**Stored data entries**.

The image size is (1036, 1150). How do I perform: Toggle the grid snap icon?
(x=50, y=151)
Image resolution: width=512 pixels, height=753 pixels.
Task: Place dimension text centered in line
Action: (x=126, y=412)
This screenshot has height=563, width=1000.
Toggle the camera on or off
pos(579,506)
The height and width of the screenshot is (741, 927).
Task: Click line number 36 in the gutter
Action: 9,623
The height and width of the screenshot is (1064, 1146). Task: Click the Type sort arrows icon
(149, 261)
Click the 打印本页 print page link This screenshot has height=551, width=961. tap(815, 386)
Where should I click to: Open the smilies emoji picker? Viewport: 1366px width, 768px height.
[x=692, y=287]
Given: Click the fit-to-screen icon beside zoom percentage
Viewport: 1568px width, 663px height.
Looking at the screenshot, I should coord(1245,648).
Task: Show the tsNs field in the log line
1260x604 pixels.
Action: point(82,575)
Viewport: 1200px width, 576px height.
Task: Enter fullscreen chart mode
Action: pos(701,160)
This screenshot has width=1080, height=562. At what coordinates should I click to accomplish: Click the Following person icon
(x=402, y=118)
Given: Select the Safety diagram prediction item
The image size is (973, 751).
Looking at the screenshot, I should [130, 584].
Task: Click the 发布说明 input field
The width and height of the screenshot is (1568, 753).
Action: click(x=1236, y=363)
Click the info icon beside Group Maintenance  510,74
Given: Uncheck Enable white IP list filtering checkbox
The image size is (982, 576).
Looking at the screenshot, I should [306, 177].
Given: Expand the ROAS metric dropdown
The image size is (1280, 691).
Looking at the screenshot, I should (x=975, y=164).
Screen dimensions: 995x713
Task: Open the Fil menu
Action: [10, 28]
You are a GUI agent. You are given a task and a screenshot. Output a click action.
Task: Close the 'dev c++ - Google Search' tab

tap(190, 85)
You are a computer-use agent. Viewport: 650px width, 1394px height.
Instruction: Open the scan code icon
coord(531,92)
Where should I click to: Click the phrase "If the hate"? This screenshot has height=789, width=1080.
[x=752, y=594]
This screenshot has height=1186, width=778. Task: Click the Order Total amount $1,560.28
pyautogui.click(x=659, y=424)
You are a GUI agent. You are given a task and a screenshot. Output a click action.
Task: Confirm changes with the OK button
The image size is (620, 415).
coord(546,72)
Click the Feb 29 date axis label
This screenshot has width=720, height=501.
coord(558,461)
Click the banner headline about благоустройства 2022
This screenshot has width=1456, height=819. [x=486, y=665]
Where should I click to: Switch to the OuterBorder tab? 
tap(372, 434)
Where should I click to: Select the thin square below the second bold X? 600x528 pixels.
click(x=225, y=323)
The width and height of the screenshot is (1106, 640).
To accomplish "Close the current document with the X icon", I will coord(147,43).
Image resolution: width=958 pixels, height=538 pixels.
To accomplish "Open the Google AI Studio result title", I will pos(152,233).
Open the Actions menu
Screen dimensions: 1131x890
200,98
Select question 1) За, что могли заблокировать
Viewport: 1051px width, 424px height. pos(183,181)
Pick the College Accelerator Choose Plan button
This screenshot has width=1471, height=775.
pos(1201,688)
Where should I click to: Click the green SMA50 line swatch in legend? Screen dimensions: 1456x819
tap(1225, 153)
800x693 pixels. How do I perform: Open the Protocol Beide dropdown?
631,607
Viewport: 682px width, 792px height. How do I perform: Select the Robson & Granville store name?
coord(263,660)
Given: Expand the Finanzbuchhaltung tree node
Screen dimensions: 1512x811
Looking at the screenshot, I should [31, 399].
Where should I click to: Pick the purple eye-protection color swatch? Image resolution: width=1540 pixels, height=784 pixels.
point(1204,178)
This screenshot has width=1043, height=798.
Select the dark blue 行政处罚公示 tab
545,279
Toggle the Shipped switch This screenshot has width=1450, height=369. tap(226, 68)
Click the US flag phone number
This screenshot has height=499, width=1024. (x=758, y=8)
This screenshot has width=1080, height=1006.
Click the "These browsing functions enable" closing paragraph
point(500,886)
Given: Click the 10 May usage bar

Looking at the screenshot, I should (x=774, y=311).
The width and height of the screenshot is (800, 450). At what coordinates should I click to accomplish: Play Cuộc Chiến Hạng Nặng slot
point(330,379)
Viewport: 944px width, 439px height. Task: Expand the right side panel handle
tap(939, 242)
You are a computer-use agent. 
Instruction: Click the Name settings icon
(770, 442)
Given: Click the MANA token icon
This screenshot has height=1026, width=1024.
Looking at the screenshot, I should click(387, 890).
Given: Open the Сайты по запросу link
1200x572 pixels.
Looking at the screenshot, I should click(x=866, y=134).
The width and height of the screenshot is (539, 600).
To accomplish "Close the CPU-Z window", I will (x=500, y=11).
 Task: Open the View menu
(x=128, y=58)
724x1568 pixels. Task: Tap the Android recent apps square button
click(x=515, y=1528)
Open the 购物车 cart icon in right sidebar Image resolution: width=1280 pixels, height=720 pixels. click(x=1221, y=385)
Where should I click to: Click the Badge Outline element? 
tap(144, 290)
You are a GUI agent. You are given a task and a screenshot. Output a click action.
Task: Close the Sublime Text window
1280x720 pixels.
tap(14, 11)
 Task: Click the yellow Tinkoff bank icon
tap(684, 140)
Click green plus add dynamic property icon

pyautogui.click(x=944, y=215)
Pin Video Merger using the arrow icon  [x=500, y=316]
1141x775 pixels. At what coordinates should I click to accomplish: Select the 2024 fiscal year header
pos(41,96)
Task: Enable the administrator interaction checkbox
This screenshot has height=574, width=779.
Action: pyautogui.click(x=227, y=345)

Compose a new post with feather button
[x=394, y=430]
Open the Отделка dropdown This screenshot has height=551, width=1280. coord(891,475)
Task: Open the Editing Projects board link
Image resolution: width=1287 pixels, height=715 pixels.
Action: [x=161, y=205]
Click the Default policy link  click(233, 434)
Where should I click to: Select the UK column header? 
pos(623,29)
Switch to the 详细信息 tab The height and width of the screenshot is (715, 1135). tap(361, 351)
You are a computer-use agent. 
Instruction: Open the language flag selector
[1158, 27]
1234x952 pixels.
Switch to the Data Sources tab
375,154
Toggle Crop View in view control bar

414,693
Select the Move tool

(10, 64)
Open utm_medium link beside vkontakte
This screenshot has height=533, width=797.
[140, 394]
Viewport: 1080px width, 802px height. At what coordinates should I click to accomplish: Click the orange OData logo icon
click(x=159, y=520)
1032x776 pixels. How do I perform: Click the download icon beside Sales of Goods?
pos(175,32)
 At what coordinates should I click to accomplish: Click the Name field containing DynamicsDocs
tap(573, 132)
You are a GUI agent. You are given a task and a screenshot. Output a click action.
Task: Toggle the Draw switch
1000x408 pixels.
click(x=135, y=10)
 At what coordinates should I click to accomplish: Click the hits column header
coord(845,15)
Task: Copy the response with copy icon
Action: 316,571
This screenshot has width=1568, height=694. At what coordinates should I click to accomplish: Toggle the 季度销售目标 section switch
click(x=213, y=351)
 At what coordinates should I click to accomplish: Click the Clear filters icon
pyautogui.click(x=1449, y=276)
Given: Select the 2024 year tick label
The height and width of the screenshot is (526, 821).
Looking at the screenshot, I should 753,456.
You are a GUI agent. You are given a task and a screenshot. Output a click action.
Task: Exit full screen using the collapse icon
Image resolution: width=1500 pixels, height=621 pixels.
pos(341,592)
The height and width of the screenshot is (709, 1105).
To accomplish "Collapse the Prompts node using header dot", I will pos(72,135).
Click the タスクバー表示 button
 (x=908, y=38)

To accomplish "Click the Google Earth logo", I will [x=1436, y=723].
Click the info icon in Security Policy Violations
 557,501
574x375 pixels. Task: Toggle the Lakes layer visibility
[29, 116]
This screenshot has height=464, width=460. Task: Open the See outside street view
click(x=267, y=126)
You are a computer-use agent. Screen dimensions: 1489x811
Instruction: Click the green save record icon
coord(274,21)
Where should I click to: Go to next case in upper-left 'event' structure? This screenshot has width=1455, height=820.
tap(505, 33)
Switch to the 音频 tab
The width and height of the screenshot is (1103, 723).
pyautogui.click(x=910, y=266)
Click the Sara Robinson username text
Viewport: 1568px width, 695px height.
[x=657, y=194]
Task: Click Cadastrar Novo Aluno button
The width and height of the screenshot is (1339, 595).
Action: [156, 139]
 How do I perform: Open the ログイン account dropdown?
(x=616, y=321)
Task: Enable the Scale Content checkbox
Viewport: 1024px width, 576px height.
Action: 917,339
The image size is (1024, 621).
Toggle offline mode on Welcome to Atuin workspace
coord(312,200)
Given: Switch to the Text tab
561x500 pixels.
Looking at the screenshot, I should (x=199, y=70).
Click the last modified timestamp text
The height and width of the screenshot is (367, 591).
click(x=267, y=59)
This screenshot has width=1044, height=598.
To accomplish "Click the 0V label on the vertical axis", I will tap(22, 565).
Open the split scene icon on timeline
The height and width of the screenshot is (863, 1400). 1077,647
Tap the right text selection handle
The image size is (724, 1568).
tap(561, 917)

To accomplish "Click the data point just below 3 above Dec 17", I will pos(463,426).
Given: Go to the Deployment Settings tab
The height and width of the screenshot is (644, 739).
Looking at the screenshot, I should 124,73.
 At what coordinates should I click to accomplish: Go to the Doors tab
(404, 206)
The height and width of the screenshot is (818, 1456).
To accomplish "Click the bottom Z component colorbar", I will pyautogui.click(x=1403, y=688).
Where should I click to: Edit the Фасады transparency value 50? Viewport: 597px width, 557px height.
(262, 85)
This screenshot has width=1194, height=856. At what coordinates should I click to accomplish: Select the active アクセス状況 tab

**How to complete this task**. Only lines with the word "axis" are wanted; pull each of them from the records.

**Solution to the exercise**.
Click the Feb 29 date axis label
To accomplish "Click the 0V label on the vertical axis", I will tap(22, 565).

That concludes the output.